Article rédigé par Thierry Tazé-Bernard
France Télévisions - Rédaction Sport
Publié
Temps de lecture : 5min
 

"Je  suis sur le toit du monde." Marin Cilic n'en revient pas. Quatre ans après avoir atteint pour la première fois de sa carrière une demi-finale en Grand Chelem, à Melbourne, quatre ans après être entré dans le Top 10 à seulement 21 ans, le voilà enfin avec un titre du Grand Chelem à son actif. "Je suis plus fort mentalement, je suis plus exigeant, j'attends plus de choses de moi quand je suis sur le court et quand je m'entraîne. Je prends  aussi plus de plaisir aussi que ces dernières années", avoue-t-il pour expliquer son évolution. A force d'attendre, on l'avait presque mis de côté dans les listes de prétendants. Il a fallu un US Open à rebondissements, marqué par l'absence de Rafael Nadal, pour que le Croate revienne dans la lumière. "Cela me paraît irréel d'être présenté comme un vainqueur d'un  Grand Chelem, j'en ai rêvé toute ma vie et tout a changé lors des quatre-cinq  derniers jours", raconte-t-il.

Et il sait parfaitement à quoi a tenu son succès à New York. "Depuis le 5e set contre (Gilles) Simon (en 8e de finale), j'ai  joué incroyablement bien et j'ai enchaîné ces victoires contre des joueurs de  top-niveau." Le Français était sa bête noire. Quatre matches, quatre défaites. Et un cinquième set n'était pas une garantie de succès sur un Français plutôt résistant en général. Mais le 12e mondial a renversé sa "petite montagne" avant de gravir une plus grande, en battant Kei Nishikori en finale. Ces deux victoires, sans oublier celle contre Roger Federer en demi-finale, ne sont pas le fruit du hasard: "Depuis que j'ai réussi de  bons résultats en 2010, les résultats ne venaient plus vraiment, je ne m'amusais plus autant. Maintenant, je suis plus relax, j'apprécie chaque moment. Ce  plaisir retrouvé, c'est Goran qui me l'a apporté."
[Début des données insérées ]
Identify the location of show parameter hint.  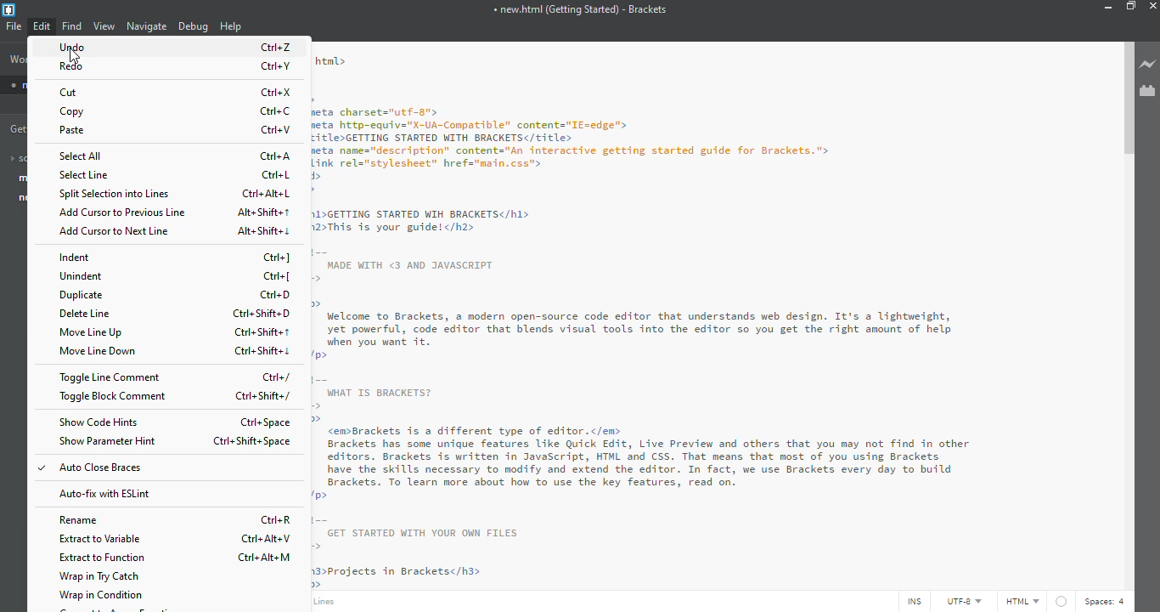
(110, 441).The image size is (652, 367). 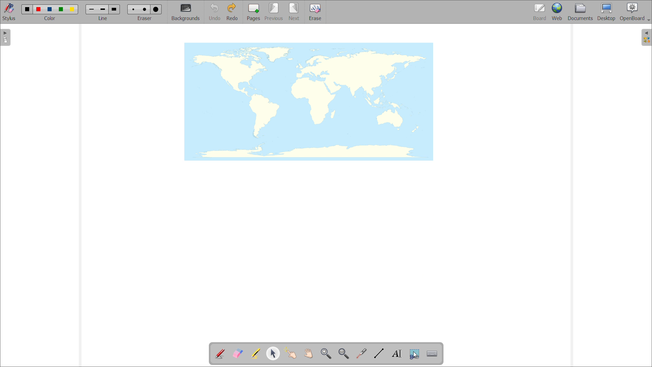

Goran Ivanisevic, celui à qui il vient de succéder au palmarès d'un Grand Chelem pour le Croatie, voilà la source de sa transformation. "Avec Goran, on a travaillé très dur dès le premier jour. C'était  quelqu'un de très athlétique quand il jouait, on a beaucoup travaillé sur cela, cela m'a permis d'apporter une dimension supplémentaire à mon jeu, j'ai  progressé à tous les niveaux. Lorsqu'il jouait, c'était quelqu'un de très  émotionnel. Mais comme entraîneur, il est différent: il m'a apporté son savoir  du tennis et le plaisir. Il m'a dit qu'il fallait que je sois  agressif, que je passais trop de temps à penser à la tactique et pas assez à  mon jeu. Il a fallu changer mon approche et mon état d'esprit, il a fallu  cinq-six mois pour que j'intègre cela."  Cet état d'esprit nouveau s'est reflété en fin de tournoi: "Contre les trois-quatre derniers joueurs que j'ai affrontés, j'avais un bilan négatif. J'ai abordé chacun de ces matches avec  comme seule ambition, gagner. Quand j'y pense, c'est une sorte de miracle"

La galère de la suspension

Il y a Goran Ivanisevic, mais il y a aussi une histoire, de celle qui rend les gens plus forts ou au contraire les abat. En 2013, au début du mois de mai, au tournoi de Munich, Marin Cilic subit un contrôle antidopage, qui se révèle positif, à la nicéthamide, un stimulant cardiovasculaire. Son explication ? Avoir consommé des tablettes de glucose sans savoir qu'elles contenaient ce produit. Cela ne convainc que modérément les juges qui le condamnent à neuf mois de suspension, à compter du 1er mai. C'est pour cela, et non à cause d'une blessure comme prétextée alors, qu'il se retire de Wimbledon juste avant d'affronter Kenny De Schepper, au 2e tour. Il engage alors un combat pour se disculper. Le Tribunal arbitral du sport (TAS) finit par lui donner raison, en réduisant sa peine de 9 à 4 mois. Et c'est donc à Bercy, fin octobre, qu'il reprend le cours de sa carrière. Tout ce temps-là lui a servi: "J'ai regardé beaucoup de matches, pour essayer de voir des choses, j'ai  trouvé que Rafa avait joué très bien et que Wawrinka avait réussi à se révéler.  Je m'entraînais physiquement et je jouais au tennis, je voulais juste revenir  sur le circuit, j'attendais ce moment avec impatience".

Incontestablement doué, joueur offensif s'appuyant sur un énorme service qui tombe du haut de son mètre quatre-vingt-dix-huit, Marin Cilic est passé tout près d'un beau gâchis. Cette prise de conscience l'a sans nul doute aidé à remporter l'US Open 2014.